Departmental contact

Miss L O’Connor – [email protected]

Examining board & Qualification


Entry requirements

Please see current prospectus for further information

Students say

“History provides you with a breadth of knowledge, creating a foundation as to why today’s society is the way it is.”

“Taking history can enable you to learn about the most fascinating personalities and influential events.”

“History equips you with key skills you need for university, like analysis, evaluation, debating events and evidence.”


A Level History is a lively course which gives students a broad understanding of key historical themes. The units chosen offer the opportunity to study political, social, economic and religious history through important periods in three different countries.

The course also allows students to study the impact of individuals of enormous historical significance including Lenin, Stalin, Martin Luther King and the Tudor Dynasty, from Henry VII to Elizabeth I.


The study of history involves many skills which are of use both within and beyond the boundaries of the subject. Developing effective research skills is an essential aspect of history but these skills are also required in many other subjects and professions.

The ability to analyse and evaluate evidence will also be central to success in this course, as well as being an important life skill. Students of history also become familiar with appraising and building arguments. In addition to this the successful communication of their conclusions will be vital. The development of an effective written style will therefore be an important aspect of progression in history and of use in the vast majority of degree courses.



The Year 12 course will be divided into two units.

Unit 1 will look at the early Tudors. Students will look at the contrasting approaches of Henry VII and his son Henry VIII as the country emerged from the wreckage of the Wars of the Roses. The course allows students to study one of English history’s most recognisable figures. The reign of Henry VIII (or Henry the Great as he expected to be remembered) left an indelible mark on the subsequent history of this country.

This course looks at his attempts to make an impact in Europe as a young king, his government of England and the course and impact of his break with the Roman Catholic Church in the 1530s. Finally we will look at the later years of Henry’s reign when Henry becomes increasingly paranoid and unstable.

Unit 2 will be based on the transformation of Russia during the first half of the twentieth century. Students will explore the rule of the last Tsar of Russia, Nicholas II and his attempts to contain the rising tide of revolution. The role of the First World War in the bringing about the downfall of the Tsar will be assessed, along with the damaging effect of Rasputin’s influence before we look at the two revolutions of 1917, and the birth of the World’s first communist state. The period of the Civil War will form the basis of an interpretations enquiry before students look at the unlikely rise of Stalin as Lenin’s successor.

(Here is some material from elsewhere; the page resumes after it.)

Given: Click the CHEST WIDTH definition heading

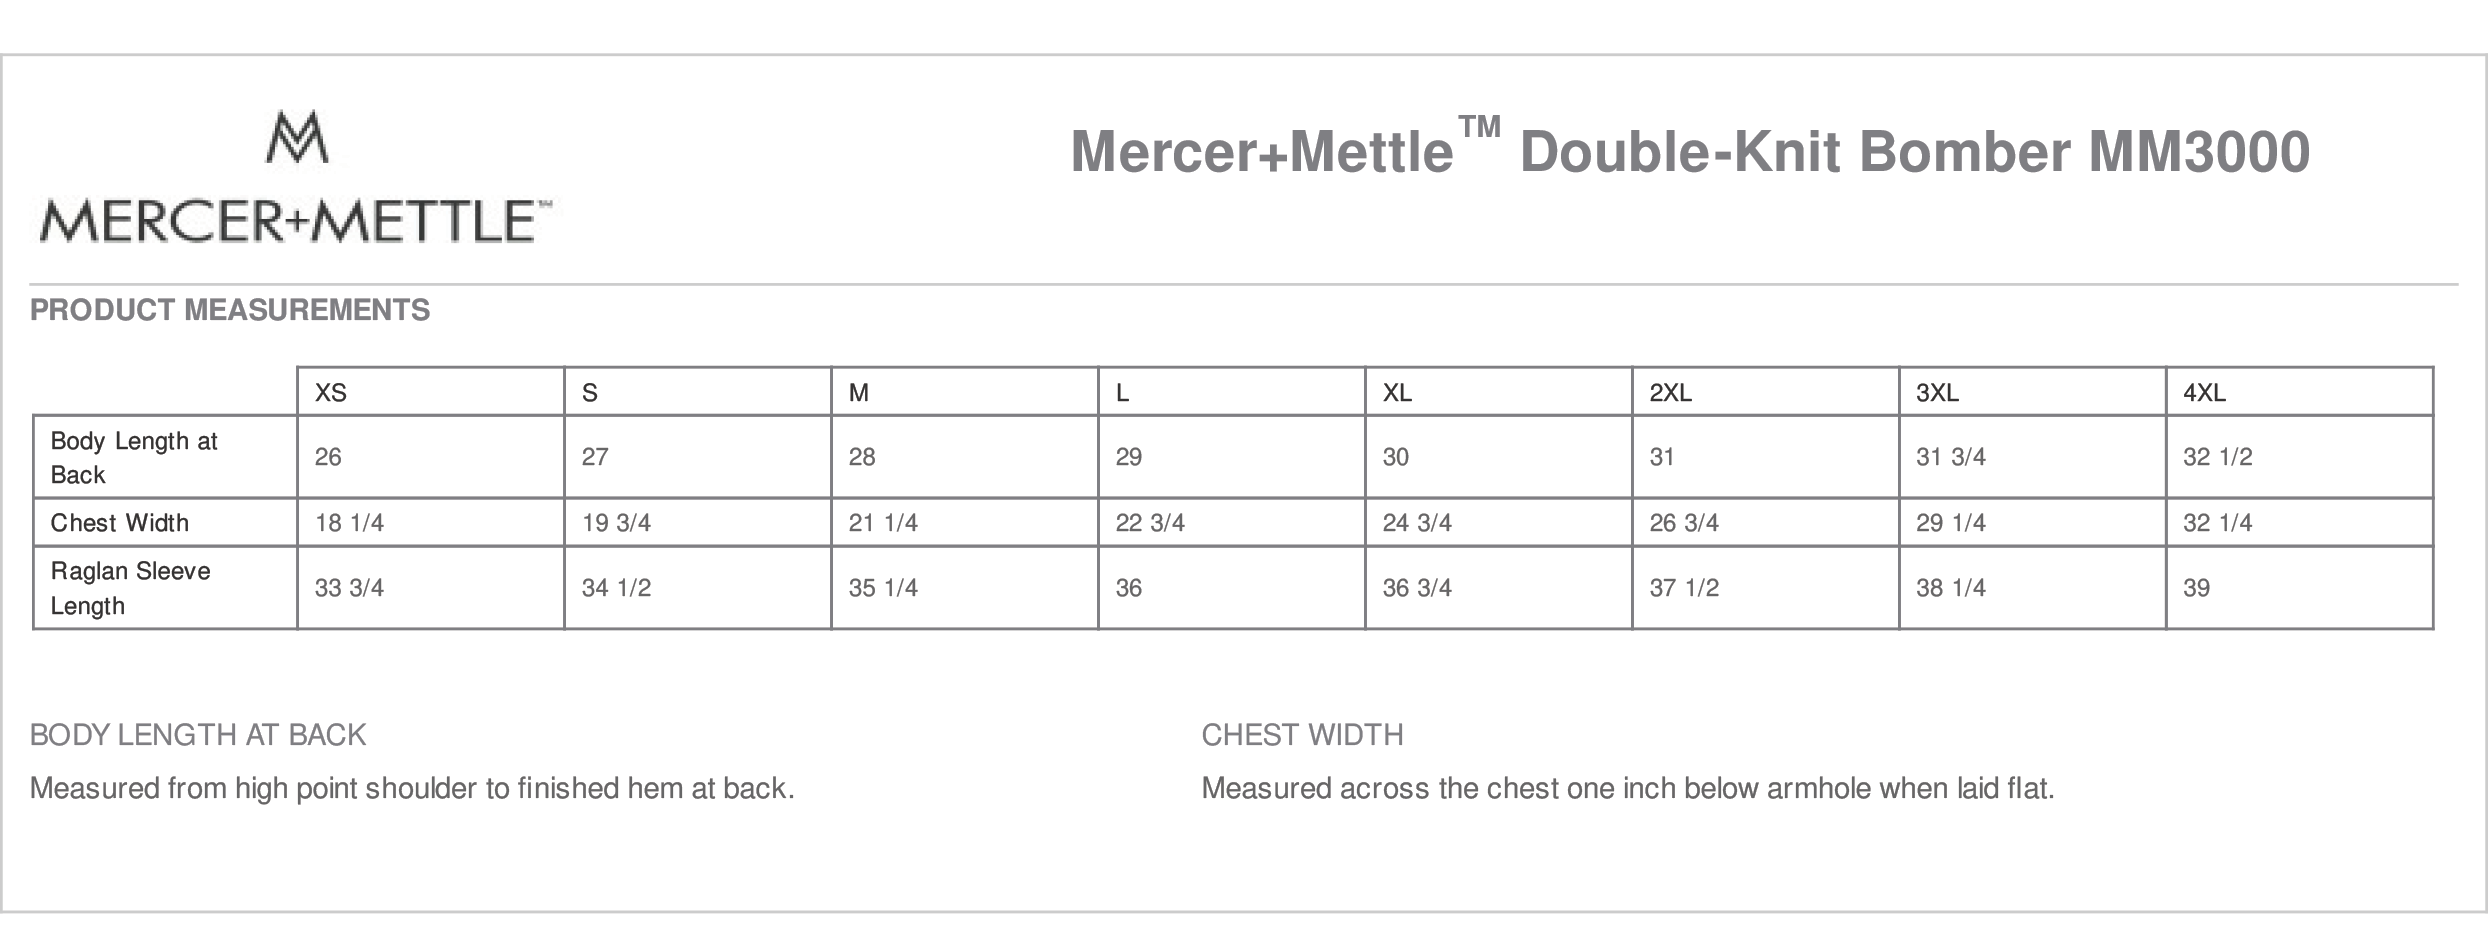Looking at the screenshot, I should (x=1302, y=735).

In Year 13 students will engage in an enquiry into the reigns of Edward VI and Mary I when religious turbulence and economic difficulties have led some historians to describe the period as the Mid-Tudor Crisis. The final Tudor monarch, Elizabeth, will be the focus for much of the year. We will explore her attempts at religious compromise, her relationships with leading councillors and the challenges posed by foreign policy including the growing enmity with Philip II of Spain and the launch of the Spanish Armada.

Students will also study the rule of Stalin as he strengthened his grip on the country through terror and propaganda while transforming the industry and agriculture of Russia. Students will look at his terrifying regime but also explore the extraordinary challenges posed by the Second World War and the USSR’s emergence as a superpower.

The final element of the course will be a personal investigation into the Civil Rights movement in America. After a brief taught course students will identify their own question which looks at the period from 1865 to 1968. They may choose to focus on the impact of the Civil War on the position of African Americans, the importance of key figures such as Martin Luther King, Marcus Garvey or Malcolm X, or the reason for continuing opposition to the Civil Rights movement.


Students will be assessed by completing 2 exams at the end of Year 13 worth 80% overall and will also complete a coursework piece worth 20% submitted before the summer exams.


A high number of our students each year have gone on to study history at degree level. It has also helped students who have wanted to study other subjects such as journalism, politics and law. Increasingly, students who study scientific subjects in the sixth form have found it extremely useful in developing skills of writing and critical thinking.
Beyond university, qualifications in history can open doors to a wide variety of professions particularly law, journalism and teaching.


Gordon Brown, John F Kennedy, Alan Bennett, Anita Roddick, Sacha Baron Cohen (Ali G and Borat), and Lord Coe all studied history at university. The possibilities are endless!


We currently run a trip to Rome and a trip to Hampton Court. We also provide opportunities to listen to historians as part of a lecture series and participate in Warwick Words.